Lina bolzoniLa prof.ssa Lina Bolzoni, docente di Letteratura italiana alla Normale, è stata invitata per una Taylor Special Lecture, uno degli appuntamenti culturali più importanti dell’università di Oxford. Il prestigioso Institute for Advanced Study di Princeton ha chiamato Umberto Zannier, ordinario di Geometria alla Scuola Normale Superiore, a tenere una serie di 4 lezioni, a partire dal 4 maggio, per il ciclo delle Hermann Weyl Lectures.

Le Taylor Special Lecture sono uno degli appuntamenti culturali più importanti che l’università di Oxford dedica all’approfondimento di tematiche di grande interesse durante gli anni accademici. Introdotta dal prof. Martin McLaughlin, Lina Bolzoni terrà una lezione dal titolo ‘Of poetry, portraits, and the magic of mirrors in the Renaissance’, il prossimo 13 maggio.

Umberto
Zannier, a Princeton, parlerà di alcuni problemi legati alle “intersezioni improbabili” in aritmetica e geometria. Questi i titoli delle quattro successive Lectures: “An overview of some problems of Unlikely Intersections”; “Unlikely Intersections in Multiplicative Groups and the Zilber Conjecture”; “Unlikely Intersections in Elliptic Surfaces and problems of Masser”; “About the André-Oort Conjecture”.

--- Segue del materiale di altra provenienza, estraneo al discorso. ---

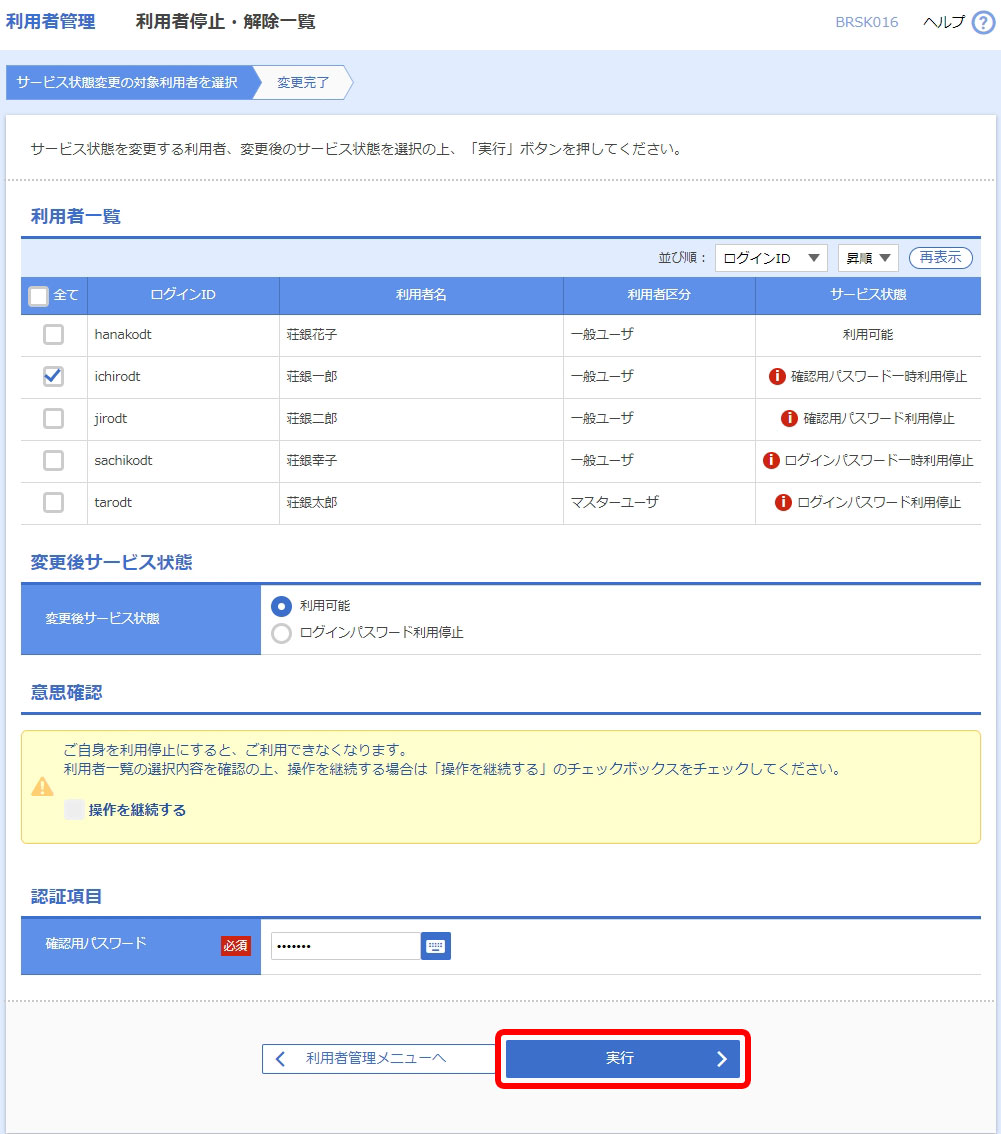
Task: Click the right arrow on 実行 button
Action: coord(722,1059)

Tenute dal 1971 (questa sarà la 30esima sessione), da matematici di primo piano del panorama internazionale che si sono contraddistinti per i risultati raggiunti nelle proprie ricerche, le Hermann Weyl Lectures vertono su argomenti di grande interesse attinenti alla disciplina matematica.

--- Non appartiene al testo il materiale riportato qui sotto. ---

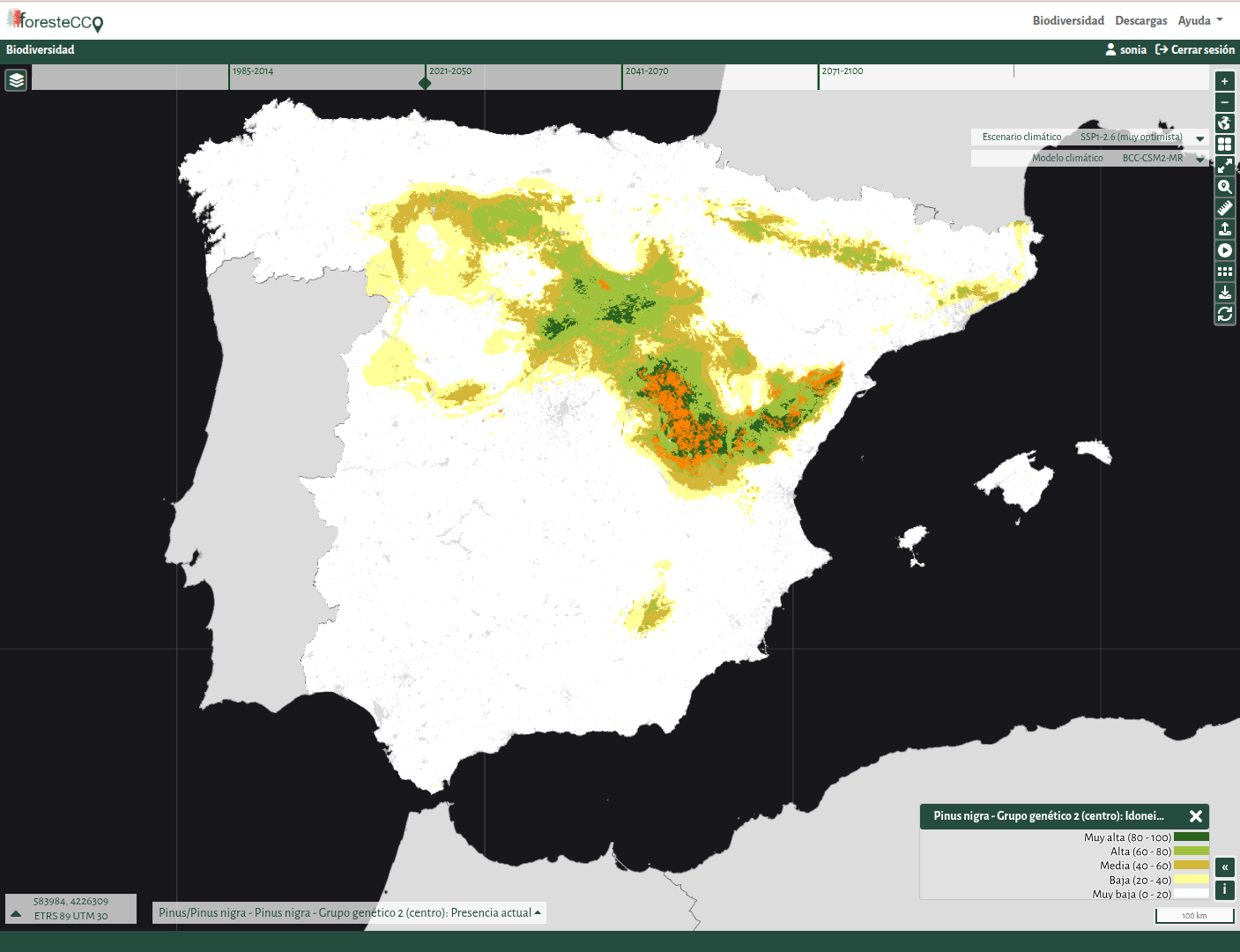Collapse the legend with double-chevron button

[1224, 867]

Ad esse è chiamato ad assistere un ampio gruppo di uditori non necessariamente specialisti dei temi trattati. In passato sono intervenuti alle Lectures ospiti delle più importanti università: da Harvard alla Columbia University, da Berkeley all’Enrico Fermi Institute. Il contenuto delle lezioni verrà successivamente raccolto, in forma espansa, in un volume pubblicato nella collezione “Annals of Mathematics Studies” della Princeton University Press a cura dello stesso Umberto Zannier.